Fortunately, the Max-Planck Institute was able to reemploy Endesfelder and her research group so they could retain their health insurance (an important thing to have in a pandemic). But that was hardly the only setback.

"We all had canceled our private lives in Germany, such as flats and other contracts," Endesfelder said, noting that she and her group had to move back in with their parents while waiting to emigrate to the U.S.

Meanwhile, Endesfelder's container of lab equipment arrived in Pittsburgh without her there to meet it. Through the magic of video calling, however, Endesfelder was able to supervise Professor of Physics Markus Deserno receiving dozens of boxes of equipment. Among the supplies arriving at her lab were thousands of pairs of gloves, which Endesfelder and Deserno donated to health care workers in the Pittsburgh area.

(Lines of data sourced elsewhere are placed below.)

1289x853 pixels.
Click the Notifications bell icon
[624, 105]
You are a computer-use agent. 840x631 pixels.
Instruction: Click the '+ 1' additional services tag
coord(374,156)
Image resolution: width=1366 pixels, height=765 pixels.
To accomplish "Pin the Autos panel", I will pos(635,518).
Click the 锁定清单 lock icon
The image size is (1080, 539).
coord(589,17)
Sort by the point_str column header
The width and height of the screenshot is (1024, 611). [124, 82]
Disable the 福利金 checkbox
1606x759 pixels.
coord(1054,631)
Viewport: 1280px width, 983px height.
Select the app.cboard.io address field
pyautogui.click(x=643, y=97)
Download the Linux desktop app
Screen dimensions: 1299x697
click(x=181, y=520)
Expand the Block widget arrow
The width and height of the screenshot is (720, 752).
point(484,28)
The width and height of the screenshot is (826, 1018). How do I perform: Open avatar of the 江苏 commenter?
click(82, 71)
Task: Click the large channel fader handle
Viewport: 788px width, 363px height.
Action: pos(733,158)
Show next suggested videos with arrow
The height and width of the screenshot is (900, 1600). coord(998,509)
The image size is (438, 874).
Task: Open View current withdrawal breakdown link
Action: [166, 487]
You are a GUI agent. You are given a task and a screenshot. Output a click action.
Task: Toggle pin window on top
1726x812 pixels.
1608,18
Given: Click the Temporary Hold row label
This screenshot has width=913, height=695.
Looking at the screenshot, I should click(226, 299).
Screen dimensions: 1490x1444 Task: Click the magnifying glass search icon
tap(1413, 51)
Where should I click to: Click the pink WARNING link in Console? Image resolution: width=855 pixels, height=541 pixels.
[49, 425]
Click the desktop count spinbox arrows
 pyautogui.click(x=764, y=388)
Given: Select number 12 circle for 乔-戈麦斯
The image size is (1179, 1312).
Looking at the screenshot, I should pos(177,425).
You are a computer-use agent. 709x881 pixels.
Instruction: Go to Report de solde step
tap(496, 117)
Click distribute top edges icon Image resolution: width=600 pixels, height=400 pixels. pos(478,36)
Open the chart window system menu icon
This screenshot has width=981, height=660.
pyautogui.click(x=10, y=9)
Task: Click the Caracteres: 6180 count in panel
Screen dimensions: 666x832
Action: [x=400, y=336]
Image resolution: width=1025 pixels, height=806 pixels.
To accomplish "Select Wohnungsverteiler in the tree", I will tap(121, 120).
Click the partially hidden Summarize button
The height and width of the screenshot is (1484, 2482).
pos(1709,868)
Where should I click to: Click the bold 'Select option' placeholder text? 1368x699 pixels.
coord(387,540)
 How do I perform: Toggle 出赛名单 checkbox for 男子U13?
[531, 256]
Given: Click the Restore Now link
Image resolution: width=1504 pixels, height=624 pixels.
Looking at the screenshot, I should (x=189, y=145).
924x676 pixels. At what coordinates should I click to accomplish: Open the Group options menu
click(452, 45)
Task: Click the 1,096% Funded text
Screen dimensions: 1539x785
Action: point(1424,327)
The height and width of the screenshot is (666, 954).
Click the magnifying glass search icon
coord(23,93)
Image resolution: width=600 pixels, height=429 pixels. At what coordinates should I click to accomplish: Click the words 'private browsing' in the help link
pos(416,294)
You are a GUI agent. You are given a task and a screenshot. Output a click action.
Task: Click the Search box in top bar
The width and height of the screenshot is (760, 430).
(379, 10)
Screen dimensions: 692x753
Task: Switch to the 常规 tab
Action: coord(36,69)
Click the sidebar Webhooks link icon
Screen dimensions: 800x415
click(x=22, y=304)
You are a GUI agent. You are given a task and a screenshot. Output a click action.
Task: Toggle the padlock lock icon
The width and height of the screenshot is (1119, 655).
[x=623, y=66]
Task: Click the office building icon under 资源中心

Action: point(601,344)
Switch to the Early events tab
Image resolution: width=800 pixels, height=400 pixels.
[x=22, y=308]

One upside of being caught in the middle of an international move when a pandemic struck was that Endesfelder was more prepared for her work to be disrupted than many of her coworkers at the Max-Planck Institute.

"We're the experimental group best prepared here because we were already shut down," Endesfelder noted. While her colleagues were in the middle of experimental runs, Endesfelder's group had anticipated the disruption of shipping and setting up a new laboratory and prerecorded lots of extra data that they've been analyzing during this shutdown.

So far, while both countries open up internally, nothing has changed concerning the international travel restrictions.

Endesfelder said she is concerned about new regulations that could bar non-immigrant workers with H1-B or J1 visas. “If researchers and students are not exempt from these, we will not be able to enter the U.S. for a long while — most likely until after the general election,” Endesfelder noted. “Both my career, as well as the career of my group members, will be at stake. While we can compensate for all of this for some months, until the end of January 2021 will be quite another dimension.”